**TEXTAUSZUG**.
┄┄┄┄┄┄┄┄┄┄
Es ist sehr richtig, dass jetzt gehandelt wird, bevor die Infektionen und mit ihnen die schweren Verläufe und schrecklichen Tode weiter ansteigen. Wir müssen jetzt etwas tun, bevor es nicht mehr genügend Intensivbetten und geschultes Personal für alle Betroffenen gibt.
Die Maßnahmen schränken die Menschen in Deutschland größtenteils in ihrer Freizeit stark ein. Kulturbetriebe und Gastronomie müssen schließen, wir dürfen uns nur noch zu sehr wenigen privat treffen. In der Arbeit werden wir uns aber weiter begegnen, denn weite Teile der Wirtschaft werden weiter so arbeiten, wie bisher. Schulen und Kitas bleiben geöffnet. Der Verdacht liegt nahe, dass dies nicht nur mit Blick auf die Bildung unserer Kinder geschieht, sondern um die Eltern weiter zu befähigen ihrer Arbeit nachzugehen. Ob es wirklich gut ist, die Maßnahmen auf den Privat- und Freizeitbereich zu beschränken, wird man in den nächsten Wochen sehen müssen. Ich habe immerhin Zweifel, ob etwa die Aufrechterhaltung des normalen Betriebs in den Fleischfabriken landauf und landab wirklich zur Eindämmung der Pandemie beitragen wird.
┄┄┄┄┄┄┄┄┄┄
**DATENSATZEINTRÄGE**.
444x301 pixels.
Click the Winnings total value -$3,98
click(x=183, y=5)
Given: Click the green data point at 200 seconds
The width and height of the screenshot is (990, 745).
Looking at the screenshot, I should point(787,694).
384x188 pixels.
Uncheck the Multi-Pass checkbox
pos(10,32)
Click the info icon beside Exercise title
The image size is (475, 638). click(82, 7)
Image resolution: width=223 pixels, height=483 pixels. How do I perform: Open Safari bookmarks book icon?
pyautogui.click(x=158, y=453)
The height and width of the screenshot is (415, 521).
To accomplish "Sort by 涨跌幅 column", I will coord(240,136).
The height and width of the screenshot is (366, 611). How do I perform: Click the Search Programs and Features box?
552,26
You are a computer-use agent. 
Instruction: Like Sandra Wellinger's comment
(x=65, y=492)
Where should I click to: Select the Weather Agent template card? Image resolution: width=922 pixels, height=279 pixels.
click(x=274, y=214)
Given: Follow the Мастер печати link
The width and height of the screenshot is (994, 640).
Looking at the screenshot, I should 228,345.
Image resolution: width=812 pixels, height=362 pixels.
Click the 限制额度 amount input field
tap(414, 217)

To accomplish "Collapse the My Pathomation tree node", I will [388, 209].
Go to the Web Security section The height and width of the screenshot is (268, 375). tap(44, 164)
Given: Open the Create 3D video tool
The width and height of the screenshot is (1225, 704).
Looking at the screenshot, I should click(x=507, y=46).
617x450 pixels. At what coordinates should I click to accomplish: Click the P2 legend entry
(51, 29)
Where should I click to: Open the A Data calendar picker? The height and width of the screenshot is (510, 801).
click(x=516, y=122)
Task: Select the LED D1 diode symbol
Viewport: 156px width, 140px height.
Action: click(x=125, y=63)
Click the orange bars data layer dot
┄┄┄┄┄┄┄┄┄┄
**AUFGABEN ZUR ÜBUNG**.
1: Stimmen die folgenden Aussagen mit dem Textauszug überein? Antworte jeweils mit Ja oder Nein und belege es mit den entscheidenden Worten des Textes als wörtlichem Zitat.
(a) Schulen und Kitas müssen schließen.
(b) Kulturbetriebe und Gastronomie müssen schließen.
(c) Weite Teile der Wirtschaft arbeiten weiter wie bisher.
2: Beantworte die folgenden Fragen anhand des Textauszugs kurz.
(a) Was könnte laut Text bald nicht mehr für alle Betroffenen ausreichen?
(b) Wo werden wir uns trotz der Maßnahmen weiter begegnen?
(c) Über den normalen Betrieb in welchen Einrichtungen werden Zweifel geäußert?

**LÖSUNGEN NACH NUMMER**.
1:
(a) Nein: „Schulen und Kitas bleiben geöffnet.“
(b) Ja: „Kulturbetriebe und Gastronomie müssen schließen“
(c) Ja: „weite Teile der Wirtschaft werden weiter so arbeiten, wie bisher“

2:
(a) Intensivbetten und geschultes Personal
(b) In der Arbeit
(c) In den Fleischfabriken